Yazied Mohamed est un citoyen érythréen, et le procureur a requis son expulsion. Cependant, la Cour d’appel a relevé que le jeune homme de dix-neuf ans avait le statut de réfugié. Pour l’expulser, la loi exige donc que l’acte commis « constitue un crime particulièrement grave » : le viol ne l’est pas, selon les juges suédois, qui ont également évoqué la « durée » du viol. Mohamed a ainsi été condamné à trois ans de prison pour viol et à verser 240 000 couronnes suédoises (22 000 euros) pour le préjudice psychologique subi par Meya Åberg. Ce viol « rapide » a convaincu les juges de gracier le migrant, comme si une minute ou dix pouvaient apaiser les souffrances de la femme violée.

La Suède est devenue la capitale européenne du viol, avec des taux de crimes sexuels et personnels multipliés par quatre suites aux politiques d’accueil indiscriminées mises en œuvre par la Suède après 2015.

Le « Printemps arabe », une réorganisation du Moyen-Orient orchestrée par les Anglo-Américains, a remplacé de fait les dictatures laïques hostiles à l’Occident en raison de leur indépendance, notamment dans le secteur énergétique, par des dictatures religieuses présidées par des terroristes radicaux collaborant avec les services de renseignement occidentaux et israéliens. Elles ont provoqué l’exode incontrôlé de millions de réfugiés, dont des flots se sont déversés dans les pays scandinaves.

La Suède détient actuellement un certain nombre de records peu enviables : première en Europe pour le taux d’homicides par arme à feu, première en nombre d’homicides hebdomadaires, première en nombre de crimes à la bombe et à la grenade, première en nombre d’homicides commis par des criminels adolescents et, comme mentionné ci-dessus, première en taux de viols.

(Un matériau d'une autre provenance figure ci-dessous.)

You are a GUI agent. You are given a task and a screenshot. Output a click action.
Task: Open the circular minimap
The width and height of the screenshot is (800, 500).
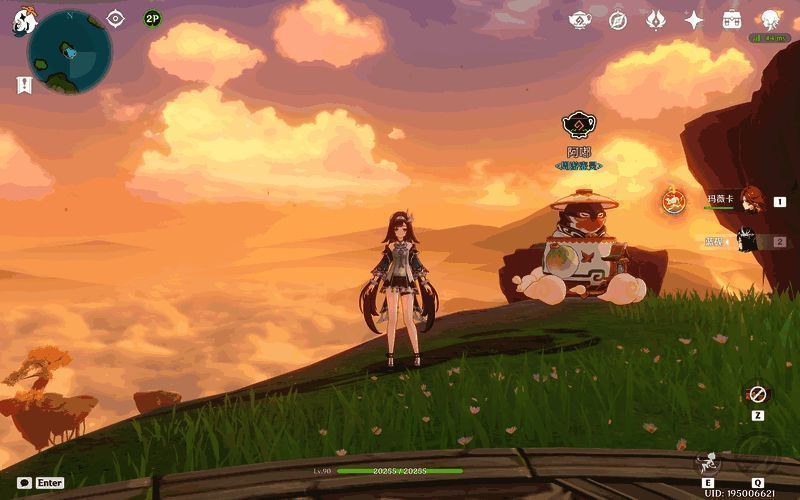click(x=69, y=52)
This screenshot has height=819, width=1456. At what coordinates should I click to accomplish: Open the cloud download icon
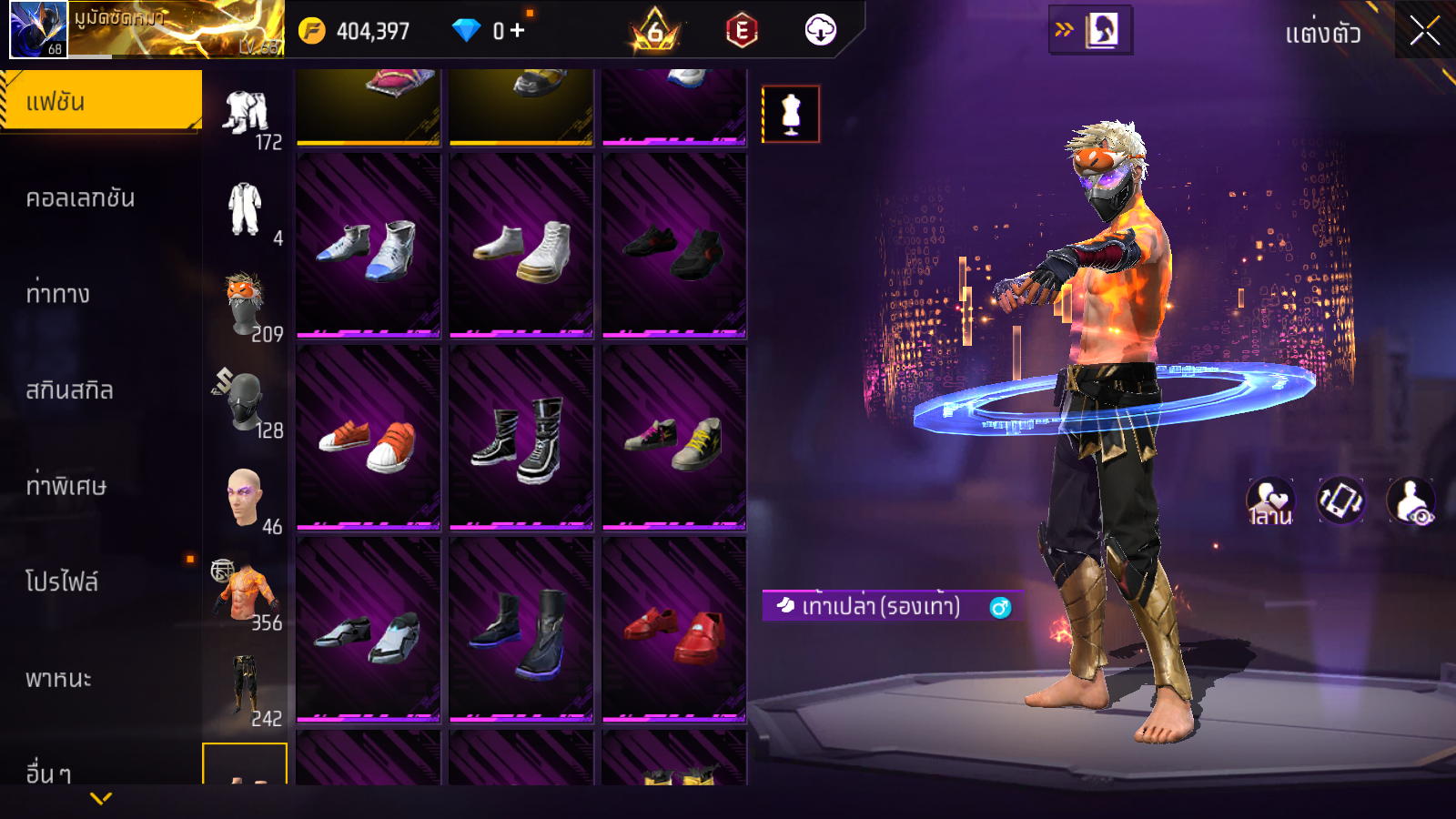[x=820, y=30]
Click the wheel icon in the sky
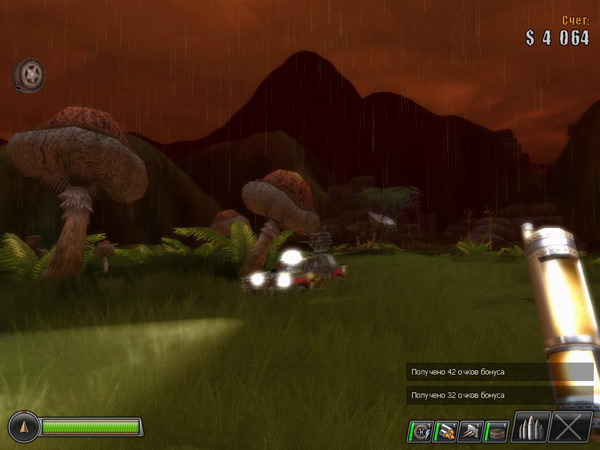 tap(30, 73)
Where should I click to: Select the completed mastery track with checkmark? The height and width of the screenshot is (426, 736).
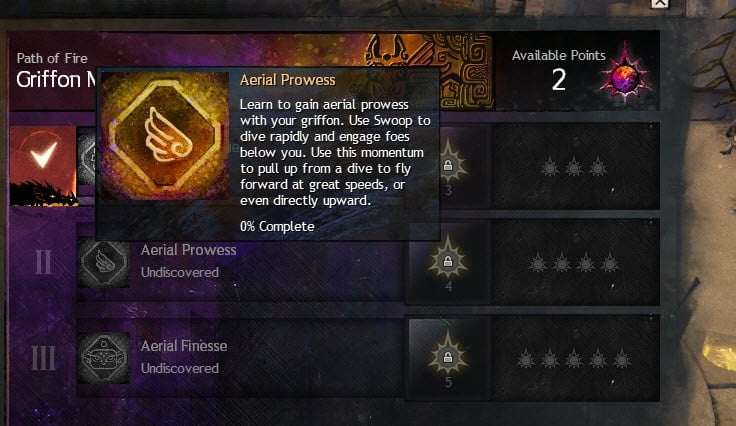40,157
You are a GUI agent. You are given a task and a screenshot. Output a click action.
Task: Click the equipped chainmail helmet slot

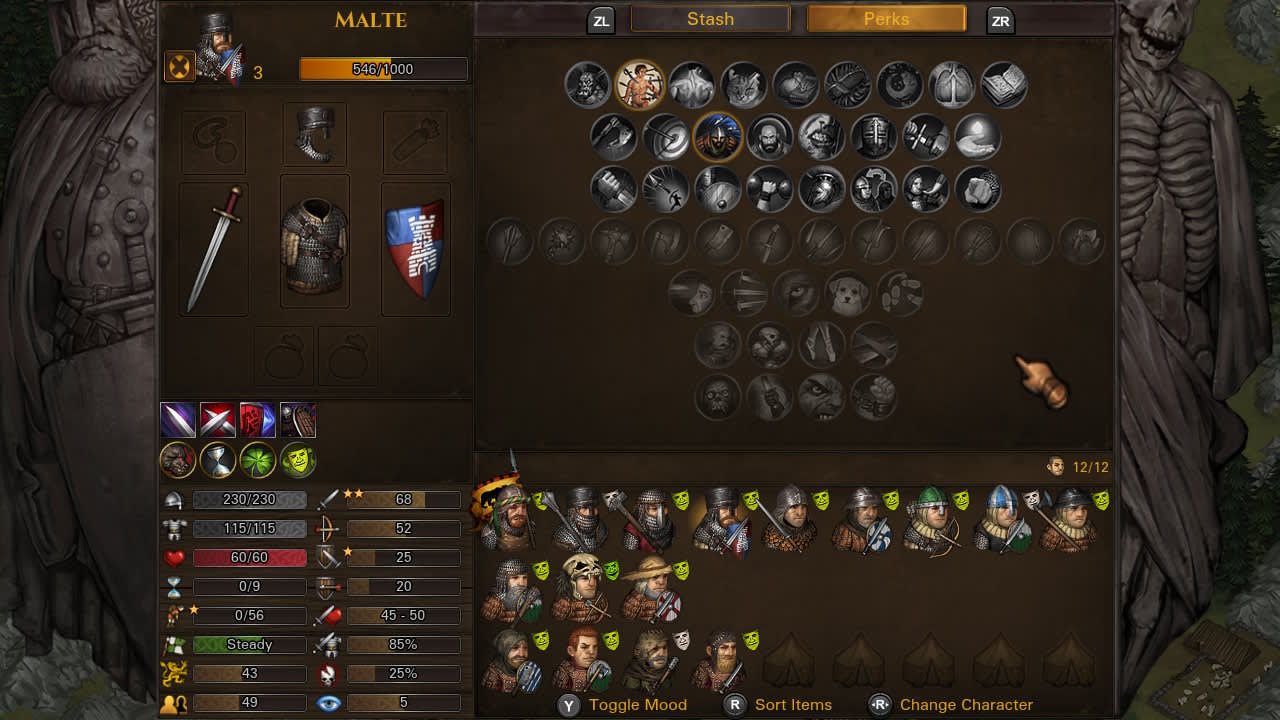click(314, 141)
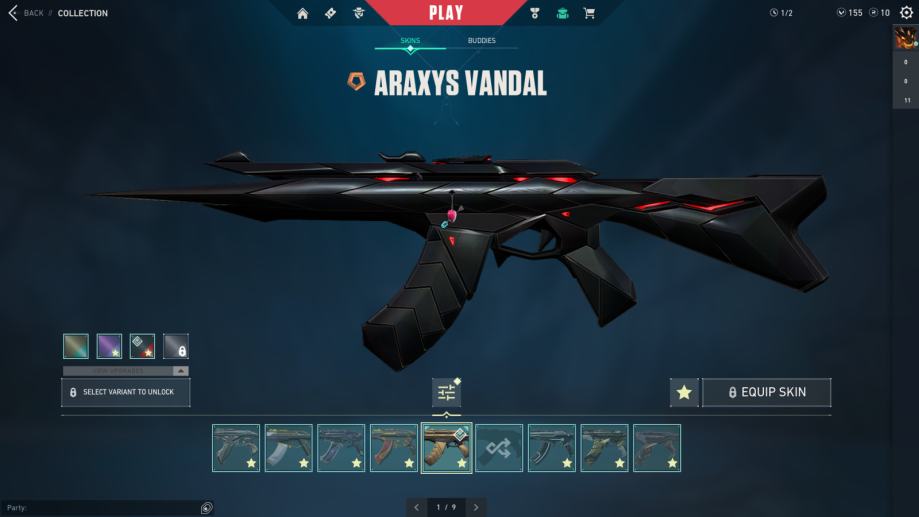The width and height of the screenshot is (919, 517).
Task: Open the store shopping cart icon
Action: click(589, 13)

Naturellement, le bien-être de la gauche, le sentiment de supériorité morale et la myopie des juges condamnent la Suède à l’extinction d’ici une dizaine d’années, compte tenu des tendances démographiques du pays et de la promotion des valeurs LGBTQ. Il suffit de s’asseoir dans l’un des nombreux bars mélancoliques des pays scandinaves froids et sombres, autrefois un rêve d’ordre et de liberté, de siroter un café noir et d’attendre avec appréhension le prochain viol commis par des Afro-musulmans.